California to ease enforcement action on climate rules for first year of reporting
California is offering large companies subject to its climate disclosure rule — Senate Bill 253 or the Climate Corporate Data Accountability Act — some flexibility to prepare for compliance deadlines by exercising enforcement discretion for the first year of reporting.
The California Air Resources Board, the agency tasked with enforcing the state’s climate rules, published an Enforcement Notice last week. In the notice, CARB said companies that are required to comply with SB 253 could submit scope 1 and scope 2 greenhouse gas emissions data for 2026 — the earliest reporting deadline under the bill — based on information they “already possessed or [are] collecting at the time this Notice was issued.”
CARB added it would “not take enforcement action for incomplete reporting against entities” in the first reporting cycle, given the companies “make a good faith effort to retain all data relevant to emissions reporting for the entity’s prior fiscal year.”
The California agency said the enforcement discretion will help support companies as they work toward full compliance since emissions data collection and disclosure is a nascent task for some companies that may require some time to prepare for.
“CARB recognizes that companies may need some lead time to implement new data collection processes to allow for fully complete scope 1 and scope 2 emissions reporting, to the extent they do not currently possess or collect the relevant information,” the agency’s Dec. 5 notice said.
However, CARB said its decision is not intended as an interpretation of SB 253’s reporting requirements. The agency encouraged regulated entities to utilize this transition period to “move toward full compliance as quickly as possible.”
KPMG’s U.S. Sustainability Leader Maura Hodge echoed this in an emailed statement to ESG Dive Dec. 12, noting organizations should use this additional time as a “runway to get their emissions data house in order.”
“CARB’s grace period provides companies with valuable time to build their emissions reporting infrastructure, but don’t mistake this pit stop for a green light to idle,” Hodge said. “The transitional period reflects a practical approach to implementation, yet the underlying mandate is clear: comprehensive emissions reporting is becoming a critical business requirement.”
SB 253 was originally approved by California Gov. Gavin Newsom, D, last October and is estimated to impact more than 5,300 companies operating in California.

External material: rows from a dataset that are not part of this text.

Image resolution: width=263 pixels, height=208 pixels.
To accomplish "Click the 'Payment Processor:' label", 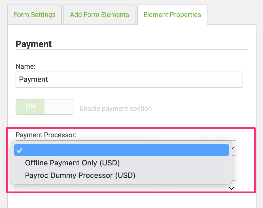I will click(46, 135).
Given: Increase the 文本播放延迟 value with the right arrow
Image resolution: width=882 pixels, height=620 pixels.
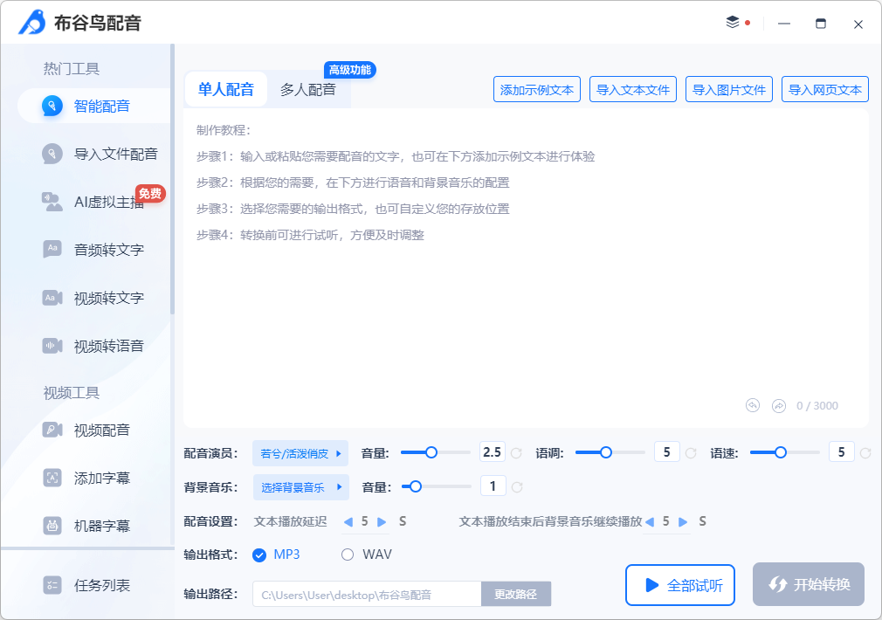Looking at the screenshot, I should pyautogui.click(x=382, y=520).
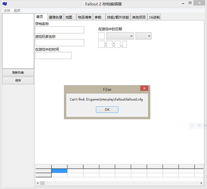The width and height of the screenshot is (207, 189).
Task: Click the right arrow of horizontal scrollbar
Action: click(x=201, y=183)
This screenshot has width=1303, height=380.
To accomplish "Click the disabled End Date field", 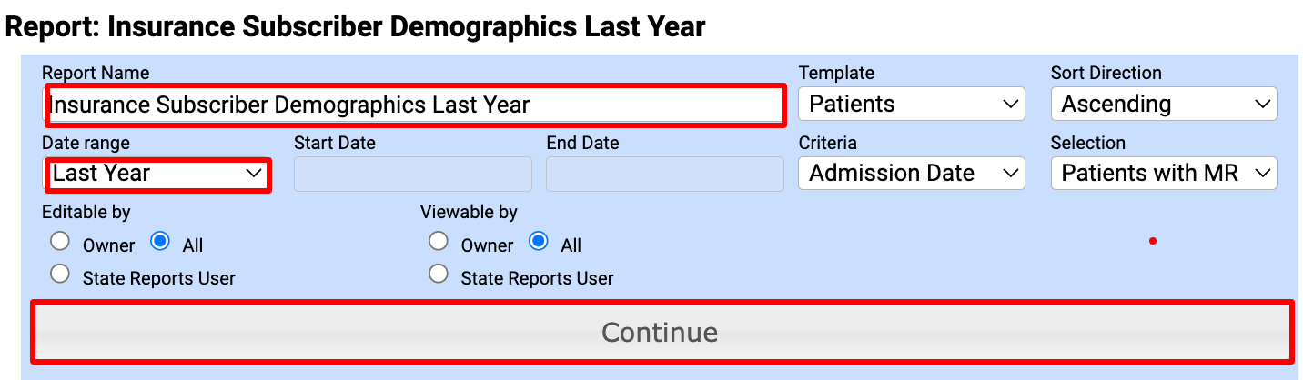I will pyautogui.click(x=664, y=174).
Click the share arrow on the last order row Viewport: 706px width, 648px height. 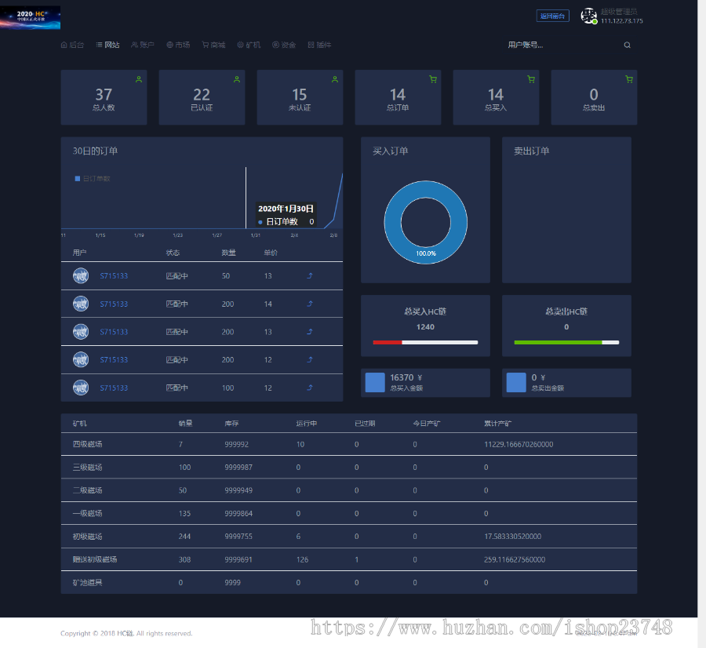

The law requires companies making more than $1 billion in revenue to publicly disclose their scope 1 and 2 emissions to a reporting organization in 2026. Starting in 2027, companies would then need to begin reporting scope 3 emissions.
The law also requires companies to report their greenhouse gas emissions in a “manner that is easily understandable and accessible to residents of the state,” and requires such public disclosures to be independently verified by a third-party auditor.
CARB’s enforcement notice comes after Newsom signed Senate Bill 219 into law in September, which included a series of amendments to climate bills SB 253 and SB 261. SB 261, not affected by the enforcement notice, requires business entities with revenues exceeding $500 million to publicly disclose their climate-related financial risks and countermeasures.
SB 219 retained the original reporting deadlines laid out in SB 253 and SB 261, with some businesses expected to make disclosures as early as 2026. However, it provided additional flexibility and time for the promulgation of regulations that are to be adopted by CARB, and CARB’s enforcement notice extends that flexibility to companies as well.